Supplied passage:
# # # #

Irina Radu was confirmed by the Parliament as acting general manager of the Romanian public broadcaster (SRTV) in September 2015. Romanian public television which runs several channels (TVR 1, TVR 2, TVR 3, TVR HD, TVR News, TVR i, TVR Moldova and five territorial studios) had a fiscal debt of approximately 103.5m EUR/457 m RON in July 2015, accumulated since 2005.
Following the blocking of its accounts by the National Agency for Fiscal Administration on 20 July 2015, the Council of Administration decided to close TVR News on 1 August 2015.
The most important Romanian private TV channels are run by media groups. Central European Media Enterprises (CME) runs several TV channels in Romania including Pro TV and MTV Romania. In October 2015 CME decided to increase Pro TV's capital with almost 15 m EUR.
Romania's Intact Media Group runs six TV channels including Antena 1. Turkish trust Dogan runs in Romania Kanal D. The main news TV channels are Realitatea TV and Digi TV.
The Duty / Datoria by Laurenţiu Gabriel Rusescu won the first edition of the script contest for original series The First Episode, launched by HBO Romania in February 2015. The winner received 2,500 USD and the winning script is taken into account for development. A total of 308 scripts have been submitted.

# # # #

Data to process:
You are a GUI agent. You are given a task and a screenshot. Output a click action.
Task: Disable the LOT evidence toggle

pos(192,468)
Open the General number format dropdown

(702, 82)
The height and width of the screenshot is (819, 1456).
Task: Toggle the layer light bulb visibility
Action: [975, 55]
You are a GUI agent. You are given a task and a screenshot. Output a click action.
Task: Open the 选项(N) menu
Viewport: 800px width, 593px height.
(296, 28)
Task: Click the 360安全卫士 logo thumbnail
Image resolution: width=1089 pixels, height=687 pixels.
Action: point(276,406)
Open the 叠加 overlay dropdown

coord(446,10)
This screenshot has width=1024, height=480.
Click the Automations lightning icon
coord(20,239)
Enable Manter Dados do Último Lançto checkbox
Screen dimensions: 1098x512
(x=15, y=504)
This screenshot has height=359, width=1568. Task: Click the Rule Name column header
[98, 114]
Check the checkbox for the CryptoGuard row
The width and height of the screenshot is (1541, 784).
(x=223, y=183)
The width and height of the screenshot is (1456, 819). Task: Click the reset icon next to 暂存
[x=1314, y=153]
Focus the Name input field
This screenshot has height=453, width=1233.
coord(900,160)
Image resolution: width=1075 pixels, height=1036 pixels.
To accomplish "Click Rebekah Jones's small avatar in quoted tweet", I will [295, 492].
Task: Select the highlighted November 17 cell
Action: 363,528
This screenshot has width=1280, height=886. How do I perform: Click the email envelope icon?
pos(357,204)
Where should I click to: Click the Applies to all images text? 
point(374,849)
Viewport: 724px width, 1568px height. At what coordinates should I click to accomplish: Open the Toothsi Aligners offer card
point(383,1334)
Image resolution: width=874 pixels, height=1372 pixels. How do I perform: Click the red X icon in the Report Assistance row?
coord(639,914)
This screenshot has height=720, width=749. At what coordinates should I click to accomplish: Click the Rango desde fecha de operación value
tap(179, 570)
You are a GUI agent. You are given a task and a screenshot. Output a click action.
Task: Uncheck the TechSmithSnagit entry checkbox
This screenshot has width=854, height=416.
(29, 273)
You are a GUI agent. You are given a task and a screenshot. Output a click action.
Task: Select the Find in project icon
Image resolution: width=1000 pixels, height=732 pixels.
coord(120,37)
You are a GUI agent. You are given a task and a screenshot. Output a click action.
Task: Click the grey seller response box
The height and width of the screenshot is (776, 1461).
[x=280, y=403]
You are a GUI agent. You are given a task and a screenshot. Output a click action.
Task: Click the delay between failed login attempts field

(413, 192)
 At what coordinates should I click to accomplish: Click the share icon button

# # # #

Instructions:
(a) Write out the passage on Romanian television word for word, from "Following the blocking" up to and including "and Digi TV.".
(b) Pull out the lines of the entries, from the line with "Task: Click the 360安全卫士 logo thumbnail" up to and including the line with "(x=223, y=183)", and repeat them word for word.
The entries are unrelated to the text about Romanian television.

The solutions:
(a)
Following the blocking of its accounts by the National Agency for Fiscal Administration on 20 July 2015, the Council of Administration decided to close TVR News on 1 August 2015.
The most important Romanian private TV channels are run by media groups. Central European Media Enterprises (CME) runs several TV channels in Romania including Pro TV and MTV Romania. In October 2015 CME decided to increase Pro TV's capital with almost 15 m EUR.
Romania's Intact Media Group runs six TV channels including Antena 1. Turkish trust Dogan runs in Romania Kanal D. The main news TV channels are Realitatea TV and Digi TV.

(b)
Task: Click the 360安全卫士 logo thumbnail
Image resolution: width=1089 pixels, height=687 pixels.
Action: point(276,406)
Open the 叠加 overlay dropdown

coord(446,10)
This screenshot has width=1024, height=480.
Click the Automations lightning icon
coord(20,239)
Enable Manter Dados do Último Lançto checkbox
Screen dimensions: 1098x512
(x=15, y=504)
This screenshot has height=359, width=1568. Task: Click the Rule Name column header
[98, 114]
Check the checkbox for the CryptoGuard row
The width and height of the screenshot is (1541, 784).
(x=223, y=183)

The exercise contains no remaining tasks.